With these settings, we squeeze $20,000 more out of the market and have an even smoother equity curve. I won’t say no to that.

I then tried optimizing the upper and lower band separately (once again in order to see whether we could stay longer in winners), but that didn’t do much and only added another optimizable parameter. Let’s forget about that. So, here is our final EasyLanguage code.

Inputs:
BBLength(10),
BBDev(2),
MALength(200);

If Close < BollingerBand(Close, BBLength, -BBDev) And Close > Average(Close, MALength) Then Buy Next Bar At Market;
If Close > BollingerBand(Close, BBLength, BBDev) Then Sell Next Bar At Market;

At 10% maximum drawdown with 120% return (no position sizing applied), this is quite a nice performance. Buy & Hold would have given us 134% over the same period, however without compounding and with the horrendous 2008 and 2001/2002 drawdowns. You would now have to add a protective stop, of course, in order to not go broke when the market goes completely sour. Also, this strategy trades only 2-5 times per year. While I can live with that, as there is only one optimized parameter, certainly this strategy won’t make us rich and needs a lot of capital with only one contract in play, in order to be traded. You’d need a diversified portfolio of 20+ strategies like this in order to make meaningful returns without going nuts on the risk.

Now you can do Walk-Forward analysis on this strategy if you want, or even Cluster-Analysis and what not, but in this case, it’s simply not necessary. It works as it is and will continue to keep working until capitalism goes ka-blammo.

What I mainly wanted to show you is that strategies don’t have to be complicated. Some of my day trading strategies have 10-20 lines of code and pass all the robustness tests with flying colors.
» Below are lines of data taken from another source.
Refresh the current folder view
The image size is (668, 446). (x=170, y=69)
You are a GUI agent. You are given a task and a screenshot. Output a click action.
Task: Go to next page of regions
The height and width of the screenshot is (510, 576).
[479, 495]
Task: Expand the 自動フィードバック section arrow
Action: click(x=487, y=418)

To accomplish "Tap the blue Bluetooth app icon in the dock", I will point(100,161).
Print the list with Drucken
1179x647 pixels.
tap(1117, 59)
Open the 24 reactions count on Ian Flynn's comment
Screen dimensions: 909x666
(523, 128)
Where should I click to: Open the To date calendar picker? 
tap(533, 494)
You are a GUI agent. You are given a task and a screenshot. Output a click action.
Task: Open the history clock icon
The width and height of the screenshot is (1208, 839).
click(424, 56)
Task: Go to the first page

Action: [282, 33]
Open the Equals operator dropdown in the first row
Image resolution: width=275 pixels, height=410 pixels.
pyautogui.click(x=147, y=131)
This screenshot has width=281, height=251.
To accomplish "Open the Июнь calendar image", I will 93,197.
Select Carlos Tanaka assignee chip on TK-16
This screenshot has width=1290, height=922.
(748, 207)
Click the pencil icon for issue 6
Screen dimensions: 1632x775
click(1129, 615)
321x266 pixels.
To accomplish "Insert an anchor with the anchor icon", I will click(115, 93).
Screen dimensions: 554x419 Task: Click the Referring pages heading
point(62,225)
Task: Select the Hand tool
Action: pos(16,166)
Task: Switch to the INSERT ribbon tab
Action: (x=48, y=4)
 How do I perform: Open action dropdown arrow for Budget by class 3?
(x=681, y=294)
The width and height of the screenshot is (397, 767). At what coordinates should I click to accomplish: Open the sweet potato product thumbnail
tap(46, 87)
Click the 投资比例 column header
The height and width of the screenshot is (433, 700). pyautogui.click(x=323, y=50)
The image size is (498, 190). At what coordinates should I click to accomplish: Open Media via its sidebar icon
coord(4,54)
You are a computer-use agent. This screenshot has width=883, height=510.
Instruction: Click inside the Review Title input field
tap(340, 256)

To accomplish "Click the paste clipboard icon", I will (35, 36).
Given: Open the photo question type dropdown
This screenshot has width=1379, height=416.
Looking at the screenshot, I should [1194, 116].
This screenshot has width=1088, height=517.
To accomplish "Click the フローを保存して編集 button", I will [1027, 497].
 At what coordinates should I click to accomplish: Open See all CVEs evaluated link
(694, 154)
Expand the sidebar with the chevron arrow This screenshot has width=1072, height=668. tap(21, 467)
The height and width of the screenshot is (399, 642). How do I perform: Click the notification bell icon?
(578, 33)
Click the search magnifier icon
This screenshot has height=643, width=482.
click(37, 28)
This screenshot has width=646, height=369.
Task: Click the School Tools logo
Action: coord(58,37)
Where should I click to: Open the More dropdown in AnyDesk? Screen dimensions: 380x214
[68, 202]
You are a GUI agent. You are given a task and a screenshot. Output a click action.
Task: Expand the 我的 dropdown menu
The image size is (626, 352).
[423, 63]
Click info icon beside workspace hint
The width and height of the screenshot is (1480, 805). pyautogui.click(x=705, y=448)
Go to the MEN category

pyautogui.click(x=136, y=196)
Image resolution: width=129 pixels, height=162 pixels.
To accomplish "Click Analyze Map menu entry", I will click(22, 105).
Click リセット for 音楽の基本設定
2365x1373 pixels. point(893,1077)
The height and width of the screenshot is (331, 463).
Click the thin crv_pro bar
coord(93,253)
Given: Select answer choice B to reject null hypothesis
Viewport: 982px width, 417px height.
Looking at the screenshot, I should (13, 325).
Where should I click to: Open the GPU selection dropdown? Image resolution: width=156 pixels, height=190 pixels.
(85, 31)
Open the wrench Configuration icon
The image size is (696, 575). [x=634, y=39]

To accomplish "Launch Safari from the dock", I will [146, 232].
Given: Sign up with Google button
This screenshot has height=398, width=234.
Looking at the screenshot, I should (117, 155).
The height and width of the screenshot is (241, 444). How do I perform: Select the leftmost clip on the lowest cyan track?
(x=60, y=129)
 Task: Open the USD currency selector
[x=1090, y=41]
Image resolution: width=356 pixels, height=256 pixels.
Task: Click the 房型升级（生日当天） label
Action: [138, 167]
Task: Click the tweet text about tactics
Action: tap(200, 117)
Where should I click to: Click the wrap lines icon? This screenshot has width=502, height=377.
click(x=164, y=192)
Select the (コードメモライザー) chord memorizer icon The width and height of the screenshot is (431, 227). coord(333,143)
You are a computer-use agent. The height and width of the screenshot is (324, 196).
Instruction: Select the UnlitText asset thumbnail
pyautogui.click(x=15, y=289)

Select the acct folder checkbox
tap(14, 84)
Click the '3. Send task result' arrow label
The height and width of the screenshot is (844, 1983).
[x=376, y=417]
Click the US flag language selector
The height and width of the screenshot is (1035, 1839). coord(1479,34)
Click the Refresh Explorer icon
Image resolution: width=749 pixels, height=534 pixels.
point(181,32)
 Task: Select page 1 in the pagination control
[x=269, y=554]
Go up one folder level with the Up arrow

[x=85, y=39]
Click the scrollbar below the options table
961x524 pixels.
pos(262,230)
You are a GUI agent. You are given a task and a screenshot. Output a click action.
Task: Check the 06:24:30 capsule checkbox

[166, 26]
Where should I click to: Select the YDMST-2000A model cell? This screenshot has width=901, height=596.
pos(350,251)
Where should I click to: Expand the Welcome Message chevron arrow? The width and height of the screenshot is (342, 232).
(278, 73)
And as you can see, the code is not difficult. To be an algotrader means to be creative and to be organized. And to be very, very curious about the subtle intricacies and characteristics of the markets that you want to develop strategies on.

Or sometimes, to be simply very, very blunt. Long only strategies on stock indices, a good place to start. Or maybe try the Apple stock? If you can develop methods to find out 1. what makes markets tick (trending, mean-reversion?) and 2. how efficient your entries are, and then have proper robustness testing methods and an organized process in place in order to stay creative and productive, well..let’s just say, this can be very rewarding. It certainly has been for me, so far.

PS, I am also learning to play the Piano and speak Japanese at the same time so stop making excuses ;-).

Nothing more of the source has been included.